More than law: Impacts of the Modern Slavery Act

woman face behind a fence

The new financial year has brought with it the start of a new reporting period for Australia’s 3,000 largest organisations. But whilst the Commonwealth’s Modern Slavery Act only directly applies to big business, the impacts of the Act spread much wider.

The introduction of the Modern Slavery Act largely serves as a catalyst for bringing this global problem to the forefront of conversation, creating more transparency around an issue affecting more than 40 million people worldwide. It encourages all Australians to consider the source of the goods and services we consume and urges Australian businesses, small and large, to evaluate their own community footprint.

What is the Modern Slavery Act?

The Modern Slavery Act 2018 (Cth) commenced on 1 January 2019 and applies to corporations that operate in Australia and generate over $100 million in revenue – this captures approximately 3,000 organisations. The Act requires these organisations to report on risks relating to modern slavery (e.g. forced labour, human trafficking, bonded labour, child slavery) in their supply chains.

Whilst the Act commenced at the start of 2019, the new financial year running July 2019 to June 2020 marks the first reporting period.

The ripple effects

Although the Act only directly applies to Australia’s largest corporations, the ripple effect flows much wider.

Any business aiming to supply to the top end of town – or even supplying a smaller company that supplies the top end of town – will have their own supply chain come under scrutiny, as they will need to report to their larger customers regarding their supply chain. As such, businesses both large and small should consider reviewing their trading terms with downstream suppliers, as this may affect relationships with upstream suppliers.

But the relevance of the Act goes beyond functional updates. It brings to light ethical and social responsibilities, encouraging business to consider what they should do, not just what they have to do.

Finding the best course of action

Of the 40.3 million people estimated to be in modern slavery, approximately 10 million are children and 30.4 million are close to home in the Asia Pacific region. This is a serious and complex issue to eradicate and does not lend itself to tick and flick compliance.

For example, if a supplier is found to be involved in modern slavery practices, the knee-jerk compliance reaction may be to cut ties with that supplier to avoid repercussions under the Act. Whereas the more ethical approach, with a more positive impact for the workers in question, may be to work with that supplier to improve their operations.

As such, the Act does not bring with it any hard penalties for non-compliance. The reporting requirements require corporations to be honest about their current operations and aim to tease out the issues and commitments for rectifying them.

Reputations on the line

Although the monetary risk for non-compliance is low, there is a high level of reputational risk for organisations that allow, or turn a blind eye to, modern slavery in their supply chains.

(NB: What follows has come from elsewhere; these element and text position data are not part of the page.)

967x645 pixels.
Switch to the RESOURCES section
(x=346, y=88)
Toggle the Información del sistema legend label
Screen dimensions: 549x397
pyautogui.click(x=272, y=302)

For many organisations, reputational risk is a far greater motivator than monetary penalties.

The reports provided under the Act will be published on an online register and will describe the organisation’s operations and supply chain, identify the risks of acts of modern slavery, outline actions that will be taken to assess and address these risks, and describe how the ongoing effectiveness of these actions will be assessed.

This public reporting provides two benefits – it creates reputational risk if the actions and remedies are not appropriately addressed by the organisation. But, when done well, it also provides guidance for other organisations about what best practice might look like in addressing modern slavery issues

If the reporting is not taken seriously and the organisation’s actions are not well considered, this will no doubt come under fire from media outlets and key stakeholders of the business. With an increasing trend favouring social good, this reputational risk could have drastic commercial consequences.

A world of good

A 2017 global study by Union+Webster revealed 77% of consumers would prefer to purchase from companies demonstrating community responsibility, and no doubt that figure is on the rise. And the 2019 Edelman Trust Barometer Global Report shows that the current number one topic that builds trust in an employer is societal impact, i.e. the organisation’s contributions for the betterment of society.

In a connected world of accessible information, the public are highly informed and consciously concerned about issues affecting the planet as a whole and people who are disadvantaged or mistreated. As such, consumers, employees, investors and government bodies are holding businesses to a standard beyond the law, expecting to see more responsibility and transparency around their actions.

From the me-too movement to climate change action, modern slavery is one of many issues that the public demands businesses to consider in operating ethically. Whilst giving back and doing right are strong ways for businesses to set their brands apart and build trust, I believe it will soon be the status quo and represent a vital part of operating a successful business.